Because of lockdown we were unable to use it since we got it . However, yesterday I thought 'what the heck' and went a few miles over to Cumbria. I made this wee video in the hope of it being the first one of many!!
Hope you like it


----------



## raynipper (Aug 4, 2008)

Yes, bring em on. I only wish the tech had of been around when we toured.

Ray.


----------



## Ingo Sundowner (May 27, 2020)

Thank you kindly Ray!!


----------



## jiwawa (Jun 22, 2007)

I can sense the pride and excitement! Isn't it a great life?!

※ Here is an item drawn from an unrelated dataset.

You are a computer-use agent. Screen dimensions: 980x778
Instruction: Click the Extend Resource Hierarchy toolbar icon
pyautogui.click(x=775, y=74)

I like the idea of a hover camera (the proper term escapes me!) but I think I'd probably drop it in the drink!


----------



## bognormike (May 10, 2005)

great stuff, thanks


----------



## Ingo Sundowner (May 27, 2020)

Yes jiwawa, if only we were allowed out to play!!


----------



## Ingo Sundowner (May 27, 2020)

And what you're thinking about is a drone 😁😁😁😁


----------



## raynipper (Aug 4, 2008)

We used to have a young teen lad on here who posted some great video from his drone of coastal walks and parks.

Ray.


----------



## jiwawa (Jun 22, 2007)

Ingo Sundowner said:


> And what you're thinking about is a drone 😁😁😁😁


That's it Ingo! I know it today haha!


----------



## Ingo Sundowner (May 27, 2020)

Well Ray, it cant be me, I'm 66 now 😁😁😁😁


----------